全然笑っていないテオドールの肩をバンバンと叩く。


テオドールはその手をパンと払うと…


「冗談ではありませんから」


「またまた!」


グレイ王子はテオドールの反応にまだ冗談だと笑っていた。


はぁ…やはりマリーに合わせるべきではなかった。


テオドールは王子の反応にため息をつく。


マリーは自分よりも幼いのに時折大人のようなドキッとする事を言ったりする。


あんなに可愛くていい子なんだ…会わせたら絶対に気に入ってしまうと思っていたがこんなにも早く反応するとは…


テオドールはもう屋敷に来てもらうのはやめてもらおうと心に誓った。


王宮に着くと王子が元気よく馬車から降りて振り返る。


「じゃあテオドール、また明日!」


そう言って手を上げて歩き出そうとする王子に慌てて声をかけた!


「王子!また明日とはどういう事でしょう?まさかまたうちに来る気じゃ…」


「もちろんそのつもりだが?」


「王子…いくらなんでも続けて来るのはどうかと思いますよ、それに王子としてやるべき事が沢山ありますよね?」


暗に王子としての勉強をしろと言うと王子はにやりと笑った。


「大丈夫だ、やるべき事はやっている」


王子の言葉にただのお調子者の王子ではないのかと少し見直した。


「王子がちゃんとすべき事はしているのはわかりました…が!別にうちに来る必要はありませんよね?用があるなら私が伺います」


「いや別にいい」


王子が必要ないと首を振った。


「王子ともあろう方が毎回出向く必要はございません!」


「いや気を使うな、私は大丈夫だ」


「いえ、気を使ってなといません。

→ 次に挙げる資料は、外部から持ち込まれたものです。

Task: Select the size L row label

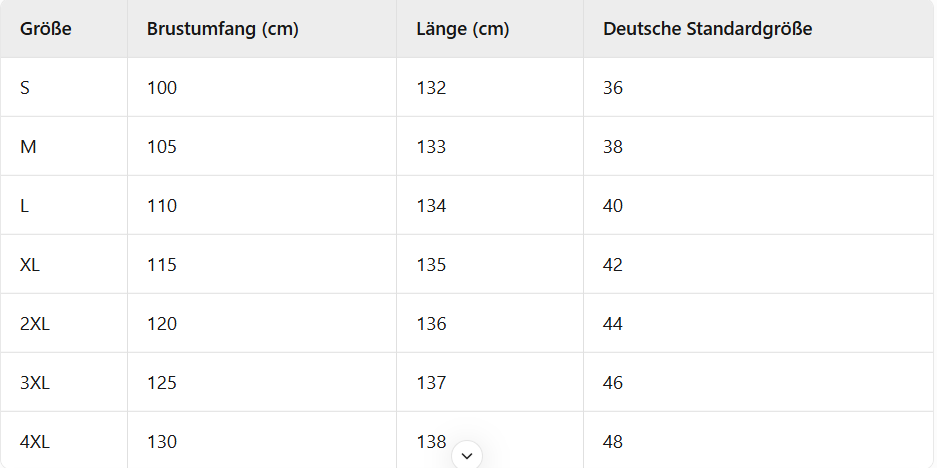Action: [x=25, y=206]
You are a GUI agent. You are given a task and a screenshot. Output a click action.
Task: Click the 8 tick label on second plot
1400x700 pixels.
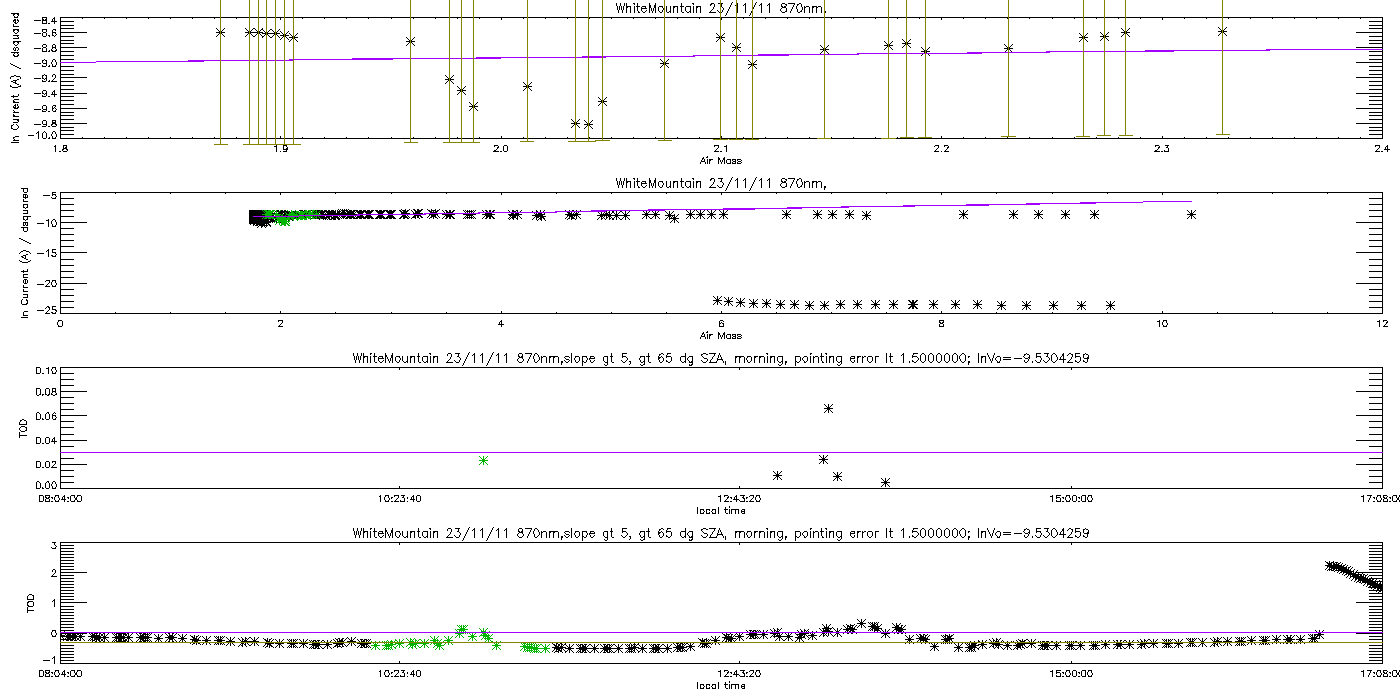tap(941, 323)
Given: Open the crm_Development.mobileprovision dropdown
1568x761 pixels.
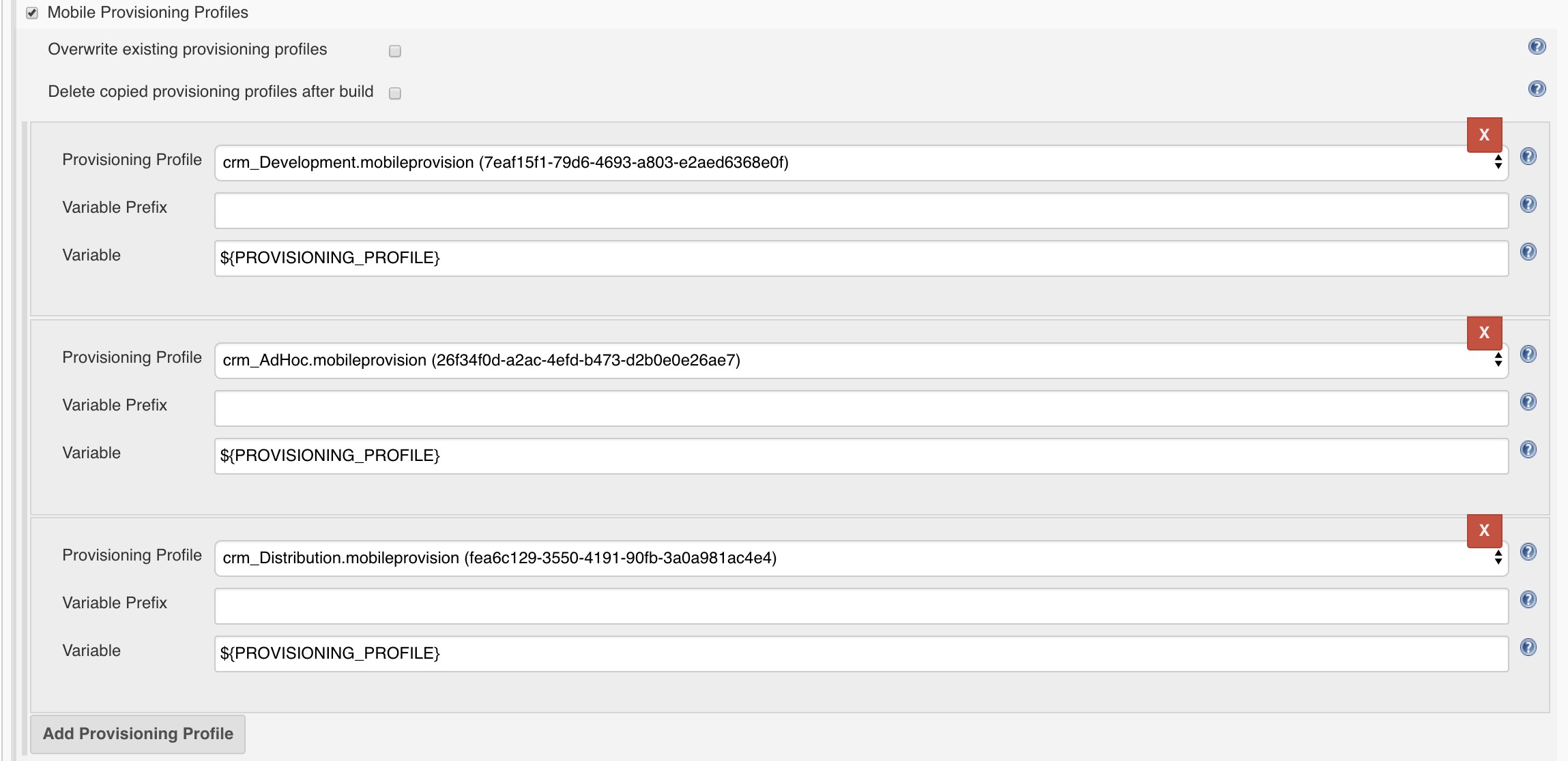Looking at the screenshot, I should [x=861, y=162].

はっきりと言います。家に来られると迷惑です」


テオドールは遠回しにはこの王子には伝わらないとはっきりと言った。


「さすが、あの妹の兄だな。遠慮のない所がそっくりだ…お前の事も嫌いじゃない」


「それはありがとうございます。ではそういう事で…」


テオドールは恭しく頭を下げると馬車を走らせてもらいマリー達の待つ家へと帰って行った。


「ふーん…なるほどね、俺にも合わせたくないってくらい大切なわけだ」


グレイ王子はテオドールを乗せた馬車をいつまでも見つめていた。